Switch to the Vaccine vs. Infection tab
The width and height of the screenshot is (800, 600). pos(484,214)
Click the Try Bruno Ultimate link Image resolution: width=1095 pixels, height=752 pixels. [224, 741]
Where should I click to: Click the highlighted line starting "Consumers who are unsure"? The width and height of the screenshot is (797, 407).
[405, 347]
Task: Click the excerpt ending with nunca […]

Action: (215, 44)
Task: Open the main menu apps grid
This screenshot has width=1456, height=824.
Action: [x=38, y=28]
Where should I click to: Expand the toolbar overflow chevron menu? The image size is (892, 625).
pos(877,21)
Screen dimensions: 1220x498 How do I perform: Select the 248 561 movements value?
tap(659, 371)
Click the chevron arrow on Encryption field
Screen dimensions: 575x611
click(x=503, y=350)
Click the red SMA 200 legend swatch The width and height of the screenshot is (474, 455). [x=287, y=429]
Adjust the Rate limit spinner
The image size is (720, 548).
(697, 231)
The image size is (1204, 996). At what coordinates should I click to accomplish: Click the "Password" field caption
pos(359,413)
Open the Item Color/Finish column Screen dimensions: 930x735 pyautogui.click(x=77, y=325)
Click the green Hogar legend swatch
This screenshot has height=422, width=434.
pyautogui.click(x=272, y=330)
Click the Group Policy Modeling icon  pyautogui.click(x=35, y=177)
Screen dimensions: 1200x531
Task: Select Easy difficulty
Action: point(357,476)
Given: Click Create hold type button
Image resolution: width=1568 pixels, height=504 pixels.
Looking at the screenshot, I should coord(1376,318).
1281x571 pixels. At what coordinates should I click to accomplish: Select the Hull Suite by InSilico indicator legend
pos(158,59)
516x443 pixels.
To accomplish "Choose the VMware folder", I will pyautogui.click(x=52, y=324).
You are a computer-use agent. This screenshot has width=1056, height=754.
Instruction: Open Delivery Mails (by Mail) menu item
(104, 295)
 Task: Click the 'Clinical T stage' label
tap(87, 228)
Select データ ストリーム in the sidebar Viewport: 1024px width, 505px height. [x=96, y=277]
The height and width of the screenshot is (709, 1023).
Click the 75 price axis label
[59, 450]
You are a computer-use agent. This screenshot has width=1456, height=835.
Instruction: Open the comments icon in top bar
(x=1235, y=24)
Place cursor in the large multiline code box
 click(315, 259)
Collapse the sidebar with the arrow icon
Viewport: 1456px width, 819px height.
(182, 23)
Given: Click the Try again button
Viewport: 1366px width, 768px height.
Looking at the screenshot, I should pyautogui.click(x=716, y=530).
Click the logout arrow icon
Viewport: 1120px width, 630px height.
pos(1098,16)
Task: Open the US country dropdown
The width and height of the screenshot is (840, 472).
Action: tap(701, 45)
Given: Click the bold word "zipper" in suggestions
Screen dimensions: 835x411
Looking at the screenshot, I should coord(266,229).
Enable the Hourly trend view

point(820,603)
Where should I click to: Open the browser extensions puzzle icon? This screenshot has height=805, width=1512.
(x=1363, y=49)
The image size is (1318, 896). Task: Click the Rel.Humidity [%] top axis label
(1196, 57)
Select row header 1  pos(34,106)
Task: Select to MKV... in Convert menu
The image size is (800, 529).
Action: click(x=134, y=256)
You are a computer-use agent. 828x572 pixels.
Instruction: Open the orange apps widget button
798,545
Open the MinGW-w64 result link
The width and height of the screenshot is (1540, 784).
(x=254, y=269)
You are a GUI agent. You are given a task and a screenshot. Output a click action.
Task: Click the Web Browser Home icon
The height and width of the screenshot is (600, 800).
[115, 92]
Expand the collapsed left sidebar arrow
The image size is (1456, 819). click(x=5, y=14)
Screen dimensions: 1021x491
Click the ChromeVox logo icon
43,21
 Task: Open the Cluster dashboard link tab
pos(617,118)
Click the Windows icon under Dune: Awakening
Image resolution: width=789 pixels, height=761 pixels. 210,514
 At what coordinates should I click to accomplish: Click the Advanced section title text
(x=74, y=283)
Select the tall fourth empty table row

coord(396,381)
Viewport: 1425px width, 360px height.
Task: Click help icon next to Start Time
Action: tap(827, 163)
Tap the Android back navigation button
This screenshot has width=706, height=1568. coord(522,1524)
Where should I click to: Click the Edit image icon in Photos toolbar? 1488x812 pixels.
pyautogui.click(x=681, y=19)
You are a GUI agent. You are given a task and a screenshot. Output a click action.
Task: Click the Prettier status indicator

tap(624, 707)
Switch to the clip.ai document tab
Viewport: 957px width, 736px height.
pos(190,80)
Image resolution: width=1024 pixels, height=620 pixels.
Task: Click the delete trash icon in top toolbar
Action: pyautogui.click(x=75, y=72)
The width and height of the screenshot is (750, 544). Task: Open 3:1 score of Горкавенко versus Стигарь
★ ★ ★ ★ ★
JOB:
Turn the stretch of lines above, from the one containing "Click the green Hogar legend swatch" through the one containing "will pyautogui.click(x=52, y=324).", into a Markdown table with columns headed Number and Line Text. Both end lines are included, and blank lines are skipped.

SOLUTION TO THIS EXERCISE:
| Number | Line Text |
|---|---|
| 1 | Click the green Hogar legend swatch |
| 2 | This screenshot has height=422, width=434. |
| 3 | pyautogui.click(x=272, y=330) |
| 4 | Click the Group Policy Modeling icon  pyautogui.click(x=35, y=177) |
| 5 | Screen dimensions: 1200x531 |
| 6 | Task: Select Easy difficulty |
| 7 | Action: point(357,476) |
| 8 | Given: Click Create hold type button |
| 9 | Image resolution: width=1568 pixels, height=504 pixels. |
| 10 | Looking at the screenshot, I should coord(1376,318). |
| 11 | 1281x571 pixels. At what coordinates should I click to accomplish: Select the Hull Suite by InSilico indicator legend |
| 12 | pos(158,59) |
| 13 | 516x443 pixels. |
| 14 | To accomplish "Choose the VMware folder", I will pyautogui.click(x=52, y=324). |